Edward Lewis Schempp, his wife, and two of their children, who attended public schools in Pennsylvania, filed suit in U.S. district court in Philadelphia, alleging that their religious rights under the First Amendment had been violated by a state law that required public schools to begin each school day with a reading of at least 10 passages from the Bible. The Schempps, who were Unitarians, claimed that the law was an unconstitutional establishment of religion and that it interfered with the free exercise of their religious faith, in violation of the First Amendment’s free-exercise clause. They asked the court to declare the law unconstitutional and to issue an injunction against its enforcement and to strike down the school district’s additional requirement that students recite the Lord’s Prayer at the beginning of each school day.
After the district court found in favor of the Schempps, the school district and the state’s superintendent of schools appealed to the Supreme Court. Before the case was heard, however, the Pennsylvania General Assembly amended the law to permit students to be excused from Bible readings upon the written request of a parent. The Supreme Court then vacated and remanded the district court’s judgment for further consideration in light of the amended law. After the district court held that the law remained in violation of the establishment clause, the Supreme Court agreed to hear a new appeal, consolidating it with a similar case that had arisen in Baltimore, Maryland, Murray v. Curlett, in which the lower court had found that Bible reading in public schools is constitutional.

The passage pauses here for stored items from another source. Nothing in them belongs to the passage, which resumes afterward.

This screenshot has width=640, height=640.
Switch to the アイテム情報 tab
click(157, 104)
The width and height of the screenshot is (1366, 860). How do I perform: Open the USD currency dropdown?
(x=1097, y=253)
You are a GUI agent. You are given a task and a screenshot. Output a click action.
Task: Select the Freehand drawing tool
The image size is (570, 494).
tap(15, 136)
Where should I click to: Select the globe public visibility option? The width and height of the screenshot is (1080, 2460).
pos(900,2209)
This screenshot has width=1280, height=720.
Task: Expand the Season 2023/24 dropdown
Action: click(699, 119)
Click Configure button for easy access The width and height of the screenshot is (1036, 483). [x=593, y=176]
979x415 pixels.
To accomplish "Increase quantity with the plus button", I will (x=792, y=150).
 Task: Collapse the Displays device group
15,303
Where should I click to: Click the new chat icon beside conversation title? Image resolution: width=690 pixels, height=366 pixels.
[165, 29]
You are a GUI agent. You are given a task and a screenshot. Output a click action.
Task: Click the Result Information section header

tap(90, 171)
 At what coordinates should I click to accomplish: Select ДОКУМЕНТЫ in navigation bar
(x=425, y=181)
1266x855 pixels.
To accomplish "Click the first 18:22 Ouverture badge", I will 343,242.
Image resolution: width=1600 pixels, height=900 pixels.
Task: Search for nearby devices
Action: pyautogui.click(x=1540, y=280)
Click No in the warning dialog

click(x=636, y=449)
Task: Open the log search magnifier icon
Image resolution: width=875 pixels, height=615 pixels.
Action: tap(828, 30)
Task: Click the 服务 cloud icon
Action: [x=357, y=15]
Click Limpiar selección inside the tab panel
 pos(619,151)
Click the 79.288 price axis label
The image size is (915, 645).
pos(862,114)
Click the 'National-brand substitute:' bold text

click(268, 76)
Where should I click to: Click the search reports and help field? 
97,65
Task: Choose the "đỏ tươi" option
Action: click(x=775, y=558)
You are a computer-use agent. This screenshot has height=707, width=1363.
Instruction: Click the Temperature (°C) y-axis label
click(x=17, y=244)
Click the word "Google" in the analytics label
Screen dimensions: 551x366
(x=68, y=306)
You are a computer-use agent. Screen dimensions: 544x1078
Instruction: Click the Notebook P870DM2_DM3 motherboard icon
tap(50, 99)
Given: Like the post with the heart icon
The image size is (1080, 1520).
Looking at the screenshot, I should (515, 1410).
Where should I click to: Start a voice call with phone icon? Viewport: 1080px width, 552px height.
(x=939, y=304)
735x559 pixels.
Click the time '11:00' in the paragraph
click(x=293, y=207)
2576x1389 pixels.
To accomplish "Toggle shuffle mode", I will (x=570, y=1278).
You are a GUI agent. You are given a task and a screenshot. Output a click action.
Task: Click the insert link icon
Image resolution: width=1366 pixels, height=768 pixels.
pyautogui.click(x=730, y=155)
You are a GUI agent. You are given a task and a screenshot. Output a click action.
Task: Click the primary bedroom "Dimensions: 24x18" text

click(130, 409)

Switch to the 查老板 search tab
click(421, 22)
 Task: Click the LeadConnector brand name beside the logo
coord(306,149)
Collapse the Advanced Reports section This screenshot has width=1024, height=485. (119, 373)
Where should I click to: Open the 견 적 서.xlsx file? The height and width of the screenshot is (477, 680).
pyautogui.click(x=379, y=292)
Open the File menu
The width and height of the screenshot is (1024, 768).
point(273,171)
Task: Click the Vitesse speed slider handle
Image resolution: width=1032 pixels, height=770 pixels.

Whether the mandatory reading of bible is constitutional
Legislation mandating the reading of religious scripture as part of a public school curriculum violates the Religion Clauses of the First Amendment.
The Fourteenth Amendment makes the First Amendment applicable to the states. The Establishment Clause prohibits the government from manufacturing its own religion, and it also forbids the government from passing any law that affords a preference to one religion over any other. In order to avoid violating the Establishment Clause, legislation must serve a secular governmental purpose and the primary effect of the legislation must not be to advance or inhibit religion. The Free Exercise Clause prohibits the government from imposing any restrictions upon the individual freedom to engage in religious practices. Legislation violates the Free Exercise Clause if it imposes coercive limitations upon the practice of religion. By contrast, coercion is not a necessary element for legislation to violate the Establishment Clause. The legislation before us does not necessarily require students to participate in religious practices, but it does require students to endure the exercise of religion as part of the regular public school curriculum. The readings take place in public facilities under the oversight of public employees. The readings are religious in nature and the laws in both cases make these religious exercises mandatory. The argument that these exercises seek to advance the secular goals of promoting moral values and the teaching of literature is belied by admissions of the religious character of the exercises. The states argue that forbidding religious exercises in schools works the result of imposing a state-sponsored religion of secularism. Although we agree that the government may not impose laws hostile to the exercise of religion, we do not agree that invalidating these laws amounts to a state-sanctioned preference for those who do not endorse religion over those who embrace a particular ideology. Study of religious scriptures may be presented as a secular aspect of an academic curriculum, but the laws at issue here impose a mandatory exercise of religion. The doctrine of state neutrality does not infringe upon the free exercise of religion by its prohibition against laws that mandate its public exercise, irrespective of the fact that the majority may support its public exercise.